From this considerable ooze comes an opportunity for the University of Cincinnati. The Bearcats should be doing everything they can to seek admission to the Big East, or whatever it will be called when all the power-brokering is done. UC should be at Big East commissioner Mike Tranghese's doorstep, bearing gold, frankincense, myrrh and TV-market ratings.
It's a no-brainer on all fronts. The most obvious is, UC can't afford to be left behind. There's too much at stake for everyone. Would you rather watch the Bearcats play Syracuse at Nippert Stadium every other year? Or Houston?
Big-time college football is a cannibal's game. Eat or be eaten. If you are not in a league with a BCS tie, you are an appetizer. Last year, revenue from Bowl Championship Series football games came in at $114 million. About $109 million of that went to BCS schools.
The Big East has lost Miami and Virginia Tech. It's rumored to be looking to form a conference of football- and basketball-playing schools, and it's pondering adding C-USA members. The Big East has six schools playing both sports now: Boston College, Rutgers, Pitt, West Virginia, Syracuse and Temple. (Temple will be replaced by Connecticut in 2005.) It needs eight to retain its BCS membership.
That means, probably, adding Louisville and ...
Run, Bearcats, to Tranghese's door.
Who cares about Conference USA? It's a geographical absurdity. There are few rivalries for UC, and fewer good reasons for Cincinnati to be doing anything sporting in Fort Worth, Texas, home of their bitter rivals, the TCU Horned Frogs.
But what about West Virginia? Or Pitt? Those are name schools, less than a tank of gas away. We haven't even mentioned seeing the UConn women playing at Shoemaker Center every winter. Or the Syracuse men.

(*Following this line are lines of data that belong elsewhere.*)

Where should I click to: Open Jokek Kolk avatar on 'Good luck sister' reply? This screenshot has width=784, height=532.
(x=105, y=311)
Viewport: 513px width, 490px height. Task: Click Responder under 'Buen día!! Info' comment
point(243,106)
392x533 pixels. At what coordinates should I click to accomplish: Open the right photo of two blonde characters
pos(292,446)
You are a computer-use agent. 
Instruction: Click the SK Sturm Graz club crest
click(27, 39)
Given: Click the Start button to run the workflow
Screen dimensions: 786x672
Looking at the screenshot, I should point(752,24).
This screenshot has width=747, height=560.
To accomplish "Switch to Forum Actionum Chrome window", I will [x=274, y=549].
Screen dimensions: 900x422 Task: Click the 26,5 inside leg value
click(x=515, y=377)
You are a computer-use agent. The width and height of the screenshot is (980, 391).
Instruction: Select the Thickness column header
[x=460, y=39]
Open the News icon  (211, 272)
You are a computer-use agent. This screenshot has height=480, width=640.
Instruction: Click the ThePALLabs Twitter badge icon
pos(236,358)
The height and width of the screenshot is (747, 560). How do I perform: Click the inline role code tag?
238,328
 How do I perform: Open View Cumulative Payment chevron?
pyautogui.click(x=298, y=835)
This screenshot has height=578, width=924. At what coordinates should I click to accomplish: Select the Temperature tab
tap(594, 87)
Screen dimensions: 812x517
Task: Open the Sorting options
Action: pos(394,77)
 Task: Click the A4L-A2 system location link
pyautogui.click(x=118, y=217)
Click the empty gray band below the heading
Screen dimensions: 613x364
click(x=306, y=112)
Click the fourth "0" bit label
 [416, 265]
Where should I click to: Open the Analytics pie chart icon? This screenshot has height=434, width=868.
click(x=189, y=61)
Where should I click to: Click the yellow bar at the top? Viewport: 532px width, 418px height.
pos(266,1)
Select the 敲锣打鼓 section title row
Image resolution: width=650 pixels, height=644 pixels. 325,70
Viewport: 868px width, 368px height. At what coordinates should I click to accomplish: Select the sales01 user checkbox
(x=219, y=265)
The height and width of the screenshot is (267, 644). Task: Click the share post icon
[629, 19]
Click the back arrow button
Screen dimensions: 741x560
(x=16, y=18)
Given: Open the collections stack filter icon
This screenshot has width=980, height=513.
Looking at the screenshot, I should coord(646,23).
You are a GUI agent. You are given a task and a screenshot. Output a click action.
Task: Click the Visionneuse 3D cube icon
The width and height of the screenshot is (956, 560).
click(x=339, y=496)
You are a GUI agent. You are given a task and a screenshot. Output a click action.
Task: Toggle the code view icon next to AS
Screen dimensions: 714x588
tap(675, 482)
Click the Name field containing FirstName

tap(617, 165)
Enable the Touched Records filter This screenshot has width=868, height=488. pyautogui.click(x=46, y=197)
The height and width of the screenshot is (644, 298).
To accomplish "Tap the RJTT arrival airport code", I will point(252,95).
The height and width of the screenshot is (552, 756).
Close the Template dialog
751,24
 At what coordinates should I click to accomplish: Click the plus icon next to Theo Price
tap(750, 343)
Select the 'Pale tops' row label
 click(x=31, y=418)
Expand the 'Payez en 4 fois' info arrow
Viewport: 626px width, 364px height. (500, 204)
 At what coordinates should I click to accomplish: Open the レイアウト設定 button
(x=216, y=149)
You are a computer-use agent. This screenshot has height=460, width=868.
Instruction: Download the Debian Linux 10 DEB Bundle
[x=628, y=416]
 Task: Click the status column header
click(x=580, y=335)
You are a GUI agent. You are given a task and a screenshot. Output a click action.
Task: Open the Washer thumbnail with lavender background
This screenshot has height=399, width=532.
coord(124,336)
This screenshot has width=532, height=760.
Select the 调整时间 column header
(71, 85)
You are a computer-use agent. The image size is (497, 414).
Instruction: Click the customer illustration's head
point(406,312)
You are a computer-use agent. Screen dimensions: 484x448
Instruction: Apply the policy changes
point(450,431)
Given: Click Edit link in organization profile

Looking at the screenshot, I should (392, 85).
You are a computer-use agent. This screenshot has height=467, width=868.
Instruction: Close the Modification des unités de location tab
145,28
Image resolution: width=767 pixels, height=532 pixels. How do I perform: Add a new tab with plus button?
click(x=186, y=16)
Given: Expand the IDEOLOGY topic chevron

UC athletic director Bob Goin declined to comment publicly Wednesday. Goin was the A.D. at Florida State when the Seminoles dropped their independent status and joined the ACC. He understands completely the importance of the right conference affiliation.
UC would be a good fit for the Big East, geographically, financially and academically. The TV market is on a par with Pittsburgh. The university's academic reputation is solid, even as image problems linger with the basketball program. Cincinnati isn't a day trip for Boston College. Neither was Miami.
Goin should be salivating at the possibility of getting Cincinnati into the Big East. There is an unfortunate aroma veiling college sports now, thanks to the ACC's shoplifting of Miami and Virginia Tech. That doesn't mean the University of Cincinnati can't emerge smelling like a rose.